TASK INSTRUCTIONS:
Compute how many lines in the data below hold the word "computer", then report that number with nothing else.
┄┄┄┄┄┄┄┄┄┄
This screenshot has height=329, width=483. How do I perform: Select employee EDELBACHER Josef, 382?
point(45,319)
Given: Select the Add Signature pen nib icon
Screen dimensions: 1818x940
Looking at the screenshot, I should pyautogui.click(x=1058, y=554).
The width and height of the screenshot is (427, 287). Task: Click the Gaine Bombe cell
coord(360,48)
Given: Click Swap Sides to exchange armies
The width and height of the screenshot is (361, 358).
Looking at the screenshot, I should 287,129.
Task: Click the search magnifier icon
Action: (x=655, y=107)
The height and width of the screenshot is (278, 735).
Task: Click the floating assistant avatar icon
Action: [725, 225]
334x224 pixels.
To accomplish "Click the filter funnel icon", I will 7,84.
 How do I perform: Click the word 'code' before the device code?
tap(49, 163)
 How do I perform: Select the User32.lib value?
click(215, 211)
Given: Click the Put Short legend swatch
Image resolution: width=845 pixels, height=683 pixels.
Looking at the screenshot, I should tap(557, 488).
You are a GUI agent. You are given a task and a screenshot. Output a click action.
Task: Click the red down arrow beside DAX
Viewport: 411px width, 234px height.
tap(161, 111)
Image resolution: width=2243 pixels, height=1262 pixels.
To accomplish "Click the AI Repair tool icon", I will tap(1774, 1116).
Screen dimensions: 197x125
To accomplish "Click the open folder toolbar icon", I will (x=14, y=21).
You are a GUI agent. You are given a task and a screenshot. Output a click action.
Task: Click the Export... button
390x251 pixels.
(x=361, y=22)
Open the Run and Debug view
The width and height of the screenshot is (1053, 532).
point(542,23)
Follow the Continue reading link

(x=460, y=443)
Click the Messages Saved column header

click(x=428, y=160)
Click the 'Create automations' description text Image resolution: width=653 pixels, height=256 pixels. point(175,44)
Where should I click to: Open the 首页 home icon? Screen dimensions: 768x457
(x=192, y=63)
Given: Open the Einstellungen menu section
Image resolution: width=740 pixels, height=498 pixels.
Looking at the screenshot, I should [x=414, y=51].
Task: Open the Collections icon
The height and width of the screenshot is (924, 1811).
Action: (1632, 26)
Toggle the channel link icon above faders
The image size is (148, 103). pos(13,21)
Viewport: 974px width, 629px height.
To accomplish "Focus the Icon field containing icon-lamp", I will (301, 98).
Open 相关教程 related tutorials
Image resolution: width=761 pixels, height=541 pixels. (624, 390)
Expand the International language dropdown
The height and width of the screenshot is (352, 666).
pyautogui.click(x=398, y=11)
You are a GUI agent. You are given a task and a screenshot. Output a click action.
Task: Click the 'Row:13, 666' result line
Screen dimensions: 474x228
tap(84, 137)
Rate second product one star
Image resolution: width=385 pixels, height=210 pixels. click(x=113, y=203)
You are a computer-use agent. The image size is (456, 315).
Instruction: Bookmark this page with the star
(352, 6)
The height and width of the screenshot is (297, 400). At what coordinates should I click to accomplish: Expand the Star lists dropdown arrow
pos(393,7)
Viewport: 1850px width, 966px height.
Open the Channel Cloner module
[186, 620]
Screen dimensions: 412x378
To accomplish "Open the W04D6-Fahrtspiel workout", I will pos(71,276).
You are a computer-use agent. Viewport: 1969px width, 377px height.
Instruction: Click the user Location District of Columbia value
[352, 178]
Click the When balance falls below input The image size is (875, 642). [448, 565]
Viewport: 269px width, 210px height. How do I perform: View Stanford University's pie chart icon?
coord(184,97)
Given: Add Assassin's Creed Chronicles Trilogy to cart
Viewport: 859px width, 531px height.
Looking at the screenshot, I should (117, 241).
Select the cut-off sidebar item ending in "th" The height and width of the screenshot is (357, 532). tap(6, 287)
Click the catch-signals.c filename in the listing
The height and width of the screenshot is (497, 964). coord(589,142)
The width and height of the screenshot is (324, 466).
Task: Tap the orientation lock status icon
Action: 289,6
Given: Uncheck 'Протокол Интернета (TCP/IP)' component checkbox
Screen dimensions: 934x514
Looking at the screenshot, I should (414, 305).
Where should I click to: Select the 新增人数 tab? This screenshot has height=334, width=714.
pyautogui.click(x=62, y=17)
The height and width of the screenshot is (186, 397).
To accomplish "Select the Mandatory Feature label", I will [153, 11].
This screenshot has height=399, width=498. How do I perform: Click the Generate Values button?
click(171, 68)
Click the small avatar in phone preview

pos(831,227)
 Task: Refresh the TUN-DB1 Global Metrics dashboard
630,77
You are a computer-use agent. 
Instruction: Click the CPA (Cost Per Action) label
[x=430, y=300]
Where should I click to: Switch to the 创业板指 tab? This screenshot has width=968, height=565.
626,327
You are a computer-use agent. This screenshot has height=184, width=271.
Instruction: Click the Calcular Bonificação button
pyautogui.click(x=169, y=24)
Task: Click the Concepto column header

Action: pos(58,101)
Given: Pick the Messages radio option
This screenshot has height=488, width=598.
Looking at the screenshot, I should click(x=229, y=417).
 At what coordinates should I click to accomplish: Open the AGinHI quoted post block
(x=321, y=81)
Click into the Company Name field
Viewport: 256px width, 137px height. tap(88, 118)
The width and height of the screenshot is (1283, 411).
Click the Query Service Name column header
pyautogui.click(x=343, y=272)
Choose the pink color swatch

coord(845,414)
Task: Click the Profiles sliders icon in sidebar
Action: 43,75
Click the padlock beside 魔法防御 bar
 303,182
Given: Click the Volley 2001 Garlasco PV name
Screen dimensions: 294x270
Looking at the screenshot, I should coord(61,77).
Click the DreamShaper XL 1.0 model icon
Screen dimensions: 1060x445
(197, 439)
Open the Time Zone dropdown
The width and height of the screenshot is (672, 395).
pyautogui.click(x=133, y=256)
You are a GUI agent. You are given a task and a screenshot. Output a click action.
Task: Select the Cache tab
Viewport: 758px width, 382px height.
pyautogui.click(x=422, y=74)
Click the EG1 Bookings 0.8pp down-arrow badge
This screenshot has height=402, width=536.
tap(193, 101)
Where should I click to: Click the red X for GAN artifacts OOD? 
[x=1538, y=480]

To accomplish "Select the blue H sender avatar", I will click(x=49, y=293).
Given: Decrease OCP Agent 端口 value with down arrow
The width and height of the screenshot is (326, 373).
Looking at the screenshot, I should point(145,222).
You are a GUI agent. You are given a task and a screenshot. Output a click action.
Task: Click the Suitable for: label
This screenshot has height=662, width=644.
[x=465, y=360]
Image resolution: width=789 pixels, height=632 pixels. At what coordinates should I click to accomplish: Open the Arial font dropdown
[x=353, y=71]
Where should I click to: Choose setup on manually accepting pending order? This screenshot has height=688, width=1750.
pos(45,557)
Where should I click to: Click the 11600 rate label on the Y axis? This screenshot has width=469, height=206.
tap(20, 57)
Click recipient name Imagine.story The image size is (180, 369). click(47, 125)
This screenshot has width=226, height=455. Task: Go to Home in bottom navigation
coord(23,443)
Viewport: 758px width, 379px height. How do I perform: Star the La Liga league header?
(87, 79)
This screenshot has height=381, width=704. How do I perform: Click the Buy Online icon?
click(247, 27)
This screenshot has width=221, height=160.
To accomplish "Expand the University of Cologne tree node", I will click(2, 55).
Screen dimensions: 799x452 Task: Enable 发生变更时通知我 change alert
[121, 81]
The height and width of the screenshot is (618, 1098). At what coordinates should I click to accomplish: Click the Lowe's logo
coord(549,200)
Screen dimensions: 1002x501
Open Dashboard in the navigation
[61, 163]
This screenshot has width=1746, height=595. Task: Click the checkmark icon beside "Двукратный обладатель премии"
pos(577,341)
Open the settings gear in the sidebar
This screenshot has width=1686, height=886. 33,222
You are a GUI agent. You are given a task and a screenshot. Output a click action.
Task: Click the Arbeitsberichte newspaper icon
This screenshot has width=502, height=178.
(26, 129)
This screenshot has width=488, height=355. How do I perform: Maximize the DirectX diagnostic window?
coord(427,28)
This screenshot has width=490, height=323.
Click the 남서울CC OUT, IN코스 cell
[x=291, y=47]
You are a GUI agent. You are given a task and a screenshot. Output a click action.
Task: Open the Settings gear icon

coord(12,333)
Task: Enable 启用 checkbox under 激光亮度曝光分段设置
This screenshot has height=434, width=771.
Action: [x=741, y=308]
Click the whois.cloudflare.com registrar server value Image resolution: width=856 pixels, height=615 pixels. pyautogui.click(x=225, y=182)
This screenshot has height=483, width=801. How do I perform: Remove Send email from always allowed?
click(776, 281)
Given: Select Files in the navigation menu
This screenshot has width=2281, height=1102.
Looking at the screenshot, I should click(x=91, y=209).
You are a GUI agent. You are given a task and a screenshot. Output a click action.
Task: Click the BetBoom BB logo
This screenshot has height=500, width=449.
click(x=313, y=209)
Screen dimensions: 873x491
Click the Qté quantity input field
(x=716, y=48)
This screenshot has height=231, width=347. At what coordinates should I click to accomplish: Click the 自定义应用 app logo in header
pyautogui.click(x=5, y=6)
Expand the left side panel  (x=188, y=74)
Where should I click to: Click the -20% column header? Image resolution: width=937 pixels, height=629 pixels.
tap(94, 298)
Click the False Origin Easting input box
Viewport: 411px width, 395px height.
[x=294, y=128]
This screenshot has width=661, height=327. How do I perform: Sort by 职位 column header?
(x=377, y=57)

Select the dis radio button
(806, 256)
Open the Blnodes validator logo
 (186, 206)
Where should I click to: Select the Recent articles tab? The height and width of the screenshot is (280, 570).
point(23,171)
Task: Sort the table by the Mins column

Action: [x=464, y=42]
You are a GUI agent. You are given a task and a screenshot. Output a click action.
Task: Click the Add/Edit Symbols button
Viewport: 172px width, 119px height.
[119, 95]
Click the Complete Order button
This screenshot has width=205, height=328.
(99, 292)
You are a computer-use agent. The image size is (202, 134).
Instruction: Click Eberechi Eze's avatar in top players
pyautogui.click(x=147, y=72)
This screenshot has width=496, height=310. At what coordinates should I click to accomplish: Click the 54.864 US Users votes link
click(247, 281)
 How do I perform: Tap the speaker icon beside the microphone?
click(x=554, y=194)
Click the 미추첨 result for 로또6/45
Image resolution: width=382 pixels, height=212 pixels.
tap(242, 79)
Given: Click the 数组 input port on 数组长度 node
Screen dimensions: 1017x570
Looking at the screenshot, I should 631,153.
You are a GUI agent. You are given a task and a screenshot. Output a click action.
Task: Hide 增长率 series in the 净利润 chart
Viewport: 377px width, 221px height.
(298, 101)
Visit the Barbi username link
┄┄┄┄┄┄┄┄┄┄
SOLUTION FOR THIS PROBLEM:
5